━━━━━ Sayfa Alıntısı
Ana Sayfa / KASTAMONU / Kastamonu Yazıları / KEŞFETTİKÇE GÜZELLEŞEN KENT KASTAMONU

KEŞFETTİKÇE GÜZELLEŞEN KENT KASTAMONU

Faydalı ise lütfen bağlantıyı paylaşınız, tavsiye ediniz. Kaynaksız kopyalamanıza rızamız yoktur.

KEŞFETTİKÇE GÜZELLEŞEN KENT:

KASTAMONU

 

Kuzeyinde Küre ve güneyinde Ilgaz dağları arasında kalmış yalnız, içe dönük ama keşfettikçe güzelliklerini sunan bir Anadolu kenti Kastamonu.

 

1910’lardan kalma tarihi Belediye Konağı’nın merdivenlerinden iner inmez, arkamı dönüp binaya yeniden bakıyorum. Ne kadar oturaklı ve ağırbaşlı. Dört metre tavan, dengeli duruş, çarpıcı süslemeler… Demek ki bir zamanlar, bugün artık Anadolu’nun birçok kentinde nostalji olarak kalmış ahşap evler gibi devlet binaları da dikkat çekiciymiş. Şimdi butik bir otel olan Araba Pazarı Hamamı’nın karşısındaki eski Belediye Konağı, Cumhuriyet Meydanı’ndaki aynı dönem ve akımın eseri Hükümet Konağı gibi…

 

Kent merkezindeki 534 tescilli konağın birçoğunun ön cepheleri birbirinden farklı mimari özelliklere sahip. Büyük kısmı Osmanlı dönemine ait bu yapılar valilik tarafından satın alınarak restore edilmiş ve işlev kazandırılmış. Bazıları içlerine sivil toplum örgütleri, vakıflar ve müzelerin yerleşmesiyle hayat bulmuş.

ÇARŞAMBA PAZARI’NDA KEŞİF

Daha önce hiç görmediğiniz bir kentteki ilk dakikalarınızda başınıza gelebilecek en iyi şey, kendinizi o gün kurulan pazarın içinde bulmaktır. Biraz sersemleticidir ama daha hızlı hisseder, daha kolay ısınırsınız. Günlerden çarşamba; Kastamonu’da pazar var… Özellikle de büyük bir şehirden mesela İstanbul’dan gelip Kastamonu’da bir pazarın içine düşmek, adım başı “bu ne,” sorusunu sormayı gerektirebilir. Zamanında Roma’ya ceviz ve badem ihraç eden bu kentte yetiştirilenlerin birçoğunu tanımıyorum. Örneğin üryani eriği… Satıcı kadın düşüncelerimi okuyormuş gibi, “Kastamonu’dan başka hiçbir yerde göremezsin” diyor. Bir tane daha; insanoğlunun tarıma geçmesiyle ilk ektiği buğday türü, siyez bulguru. MÖ 10 bin yılında da vardı, şimdi de var. Alıp almamanız önemli değil, hikâyesini kadınlar zaten anlatıyor: “Hasattan sonra kazanda kaynatıyoruz, kurutuyoruz, en son su değirmeninde kabuğundan çıkarıyoruz…” Yan yana dizili tezgâhlarda kadınlar üryani eriği pestili satıyorlar. Ve daha pek çok şey; elma ekşisi, kepekli su değirmeni unu, Taşköprü sarımsağı, keten tohumu, torba yoğurdu, Tosya pirinci…

ETLİ EKMEK SONRASI DİBEK KAHVESİ

Eski ahşap evlerin sıralandığı sokakların ucundan er geç Kastamonu Kalesi görünür. Burası, kentteki Bizans döneminden kalan tek yapı. Kaleye çıkıp tepeden kenti seyrediyorum. Ünlü saat kulesinin sesi kentin hemen her yerinden duyuluyor. Kaleden inip Belediye Caddesi’ne doğru yürüyorum.
━━━━━━━━━━
**Yapılacak Görevler**
a) Aşağıdaki satırların tamamını, boş olanları atlayarak, "Sıra" ve "Satır" sütunlarından oluşan bir Markdown tablosu olarak düzenleyin. Resimleri tabloya almayın.
b) Yukarıdaki Kastamonu yazısını son cümlesinden sonra kaldığı yerden sürdürün.
━━━━━ Listelenen Satırlar
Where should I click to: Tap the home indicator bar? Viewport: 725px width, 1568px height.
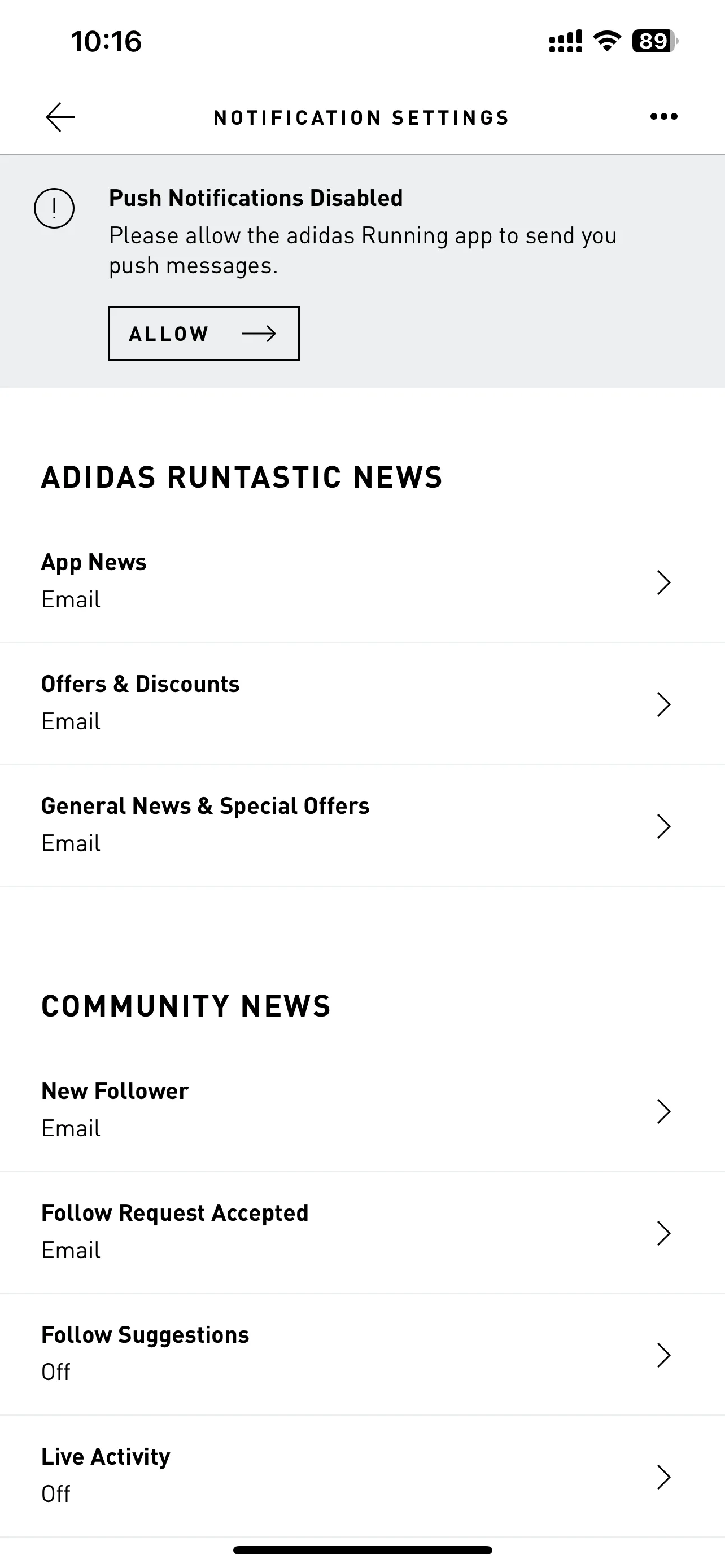pyautogui.click(x=362, y=1550)
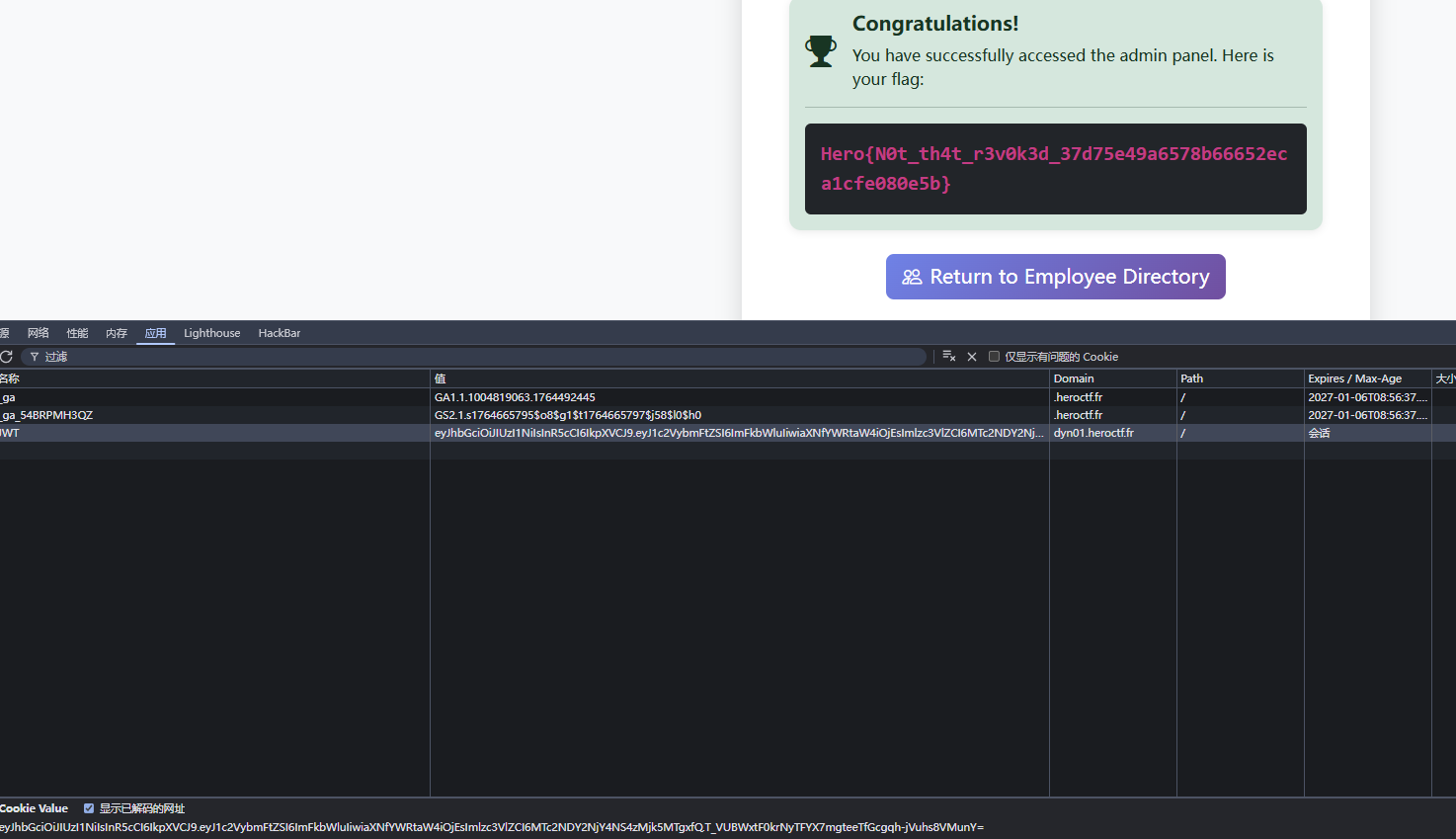The width and height of the screenshot is (1456, 839).
Task: Enable the only show problematic cookies checkbox
Action: (x=994, y=357)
━━━━━━━━━━
**Alıştırma Yanıtları**
a)
| Sıra | Satır |
|---|---|
| 1 | Where should I click to: Tap the home indicator bar? Viewport: 725px width, 1568px height. |
| 2 | pyautogui.click(x=362, y=1550) |
| 3 | The width and height of the screenshot is (1456, 839). |
| 4 | Task: Enable the only show problematic cookies checkbox |
| 5 | Action: (x=994, y=357) |

b)
 

Cadde üzerinde ayakkabıcılar, kuyumcular, pastırmacılar sıralanıyor. Yanlarından geçip giderken bir dükkânın önünde duruyorum; içeride hummalı bir şekilde pastırma kesiliyor, soğan doğranıyor. Kastamonu’nun şanı etli ekmeğin pastırmalı olanı da çok tüketiliyor burada. Sedat Bey’in asırlık dükkânında pastırma ve soğan tepeler halinde yığılmış, bir köşede de çemen pürüzsüz tereyağ kıvamında hazırlanmış. “Bir ekmeklik pastırma” diye sipariş veriyor içeri giren kadın. Genç delikanlı soğanı doğramayı bırakıp bir kâğıdın içinde pastırma, soğan ve kırmızı biber karışımı hazırlıyor. Bunu şaşırarak izlediğimi görünce anlatıyorlar; o paket fırına gidecek, pastırmalı ekmek olarak çıkacakmış. Asıl seven ve bilen lokantada yemez, böyle yaparmış.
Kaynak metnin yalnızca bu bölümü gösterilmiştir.